**Work request**
Find the line with "Click the partially" in the data below. Repeat it and every line after it exactly, but not the pictures.

**Exercise material**
☆ ☆ ☆

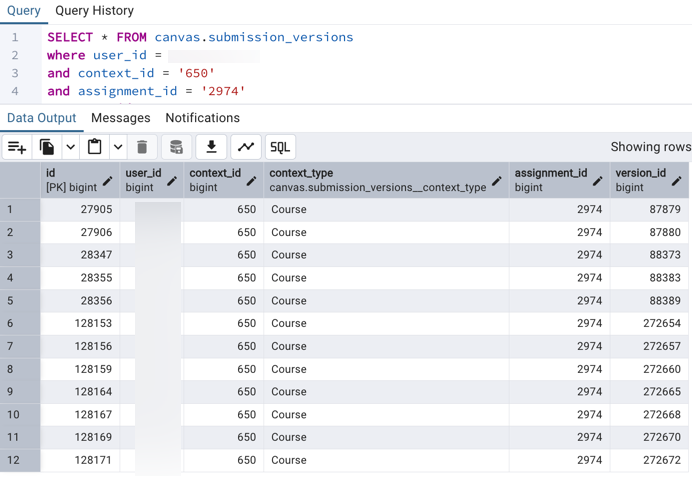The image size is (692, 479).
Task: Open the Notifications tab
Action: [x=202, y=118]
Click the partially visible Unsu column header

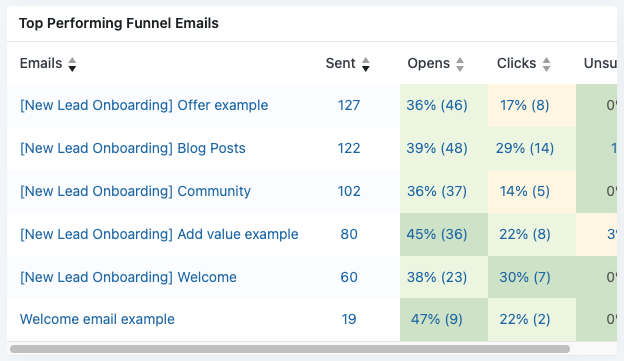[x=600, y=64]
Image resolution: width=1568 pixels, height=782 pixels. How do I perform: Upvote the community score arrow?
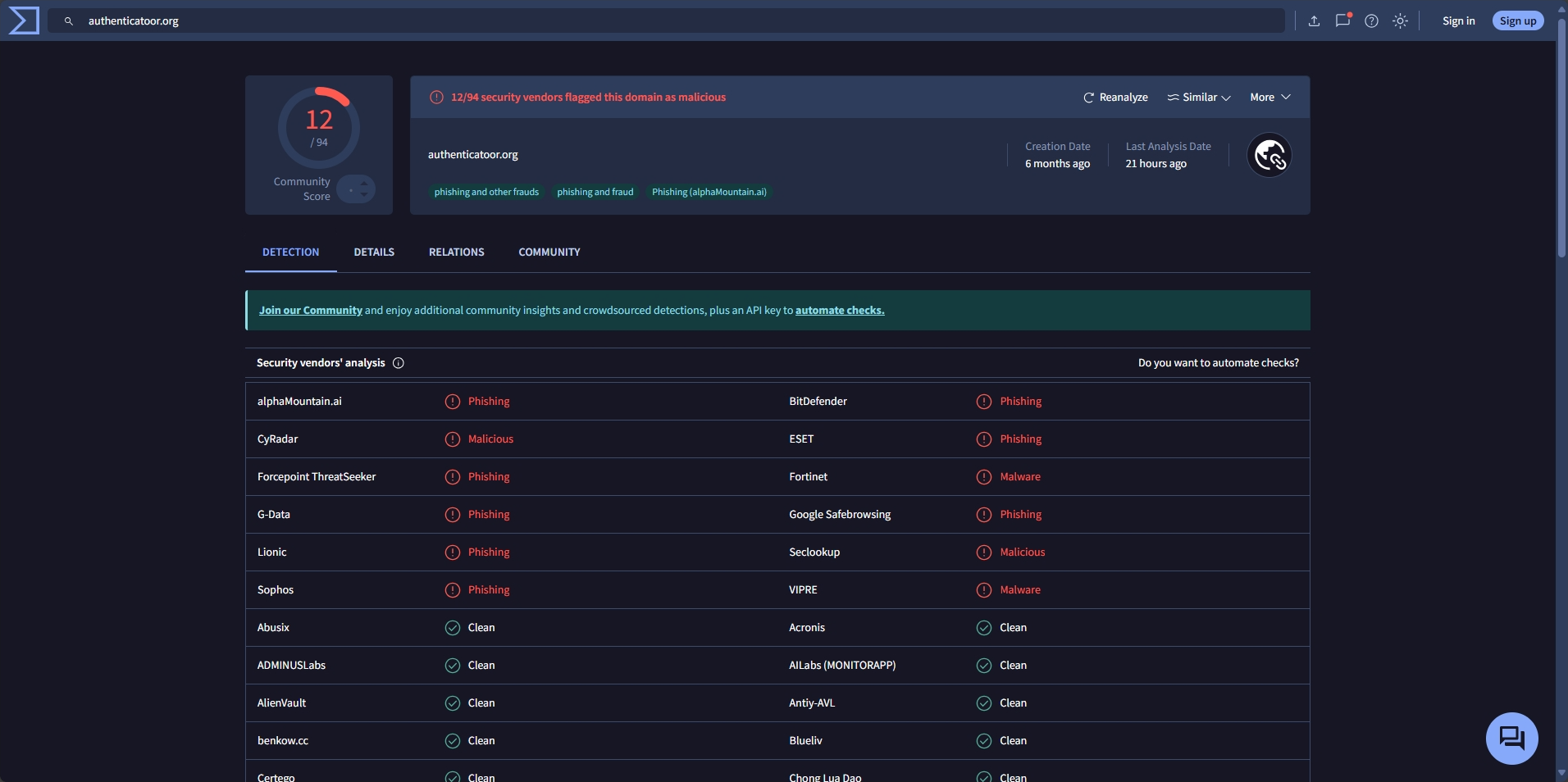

☆ ☆ ☆

**Result**
Click the partially visible Unsu column header

[x=600, y=64]
Image resolution: width=1568 pixels, height=782 pixels. How do I perform: Upvote the community score arrow?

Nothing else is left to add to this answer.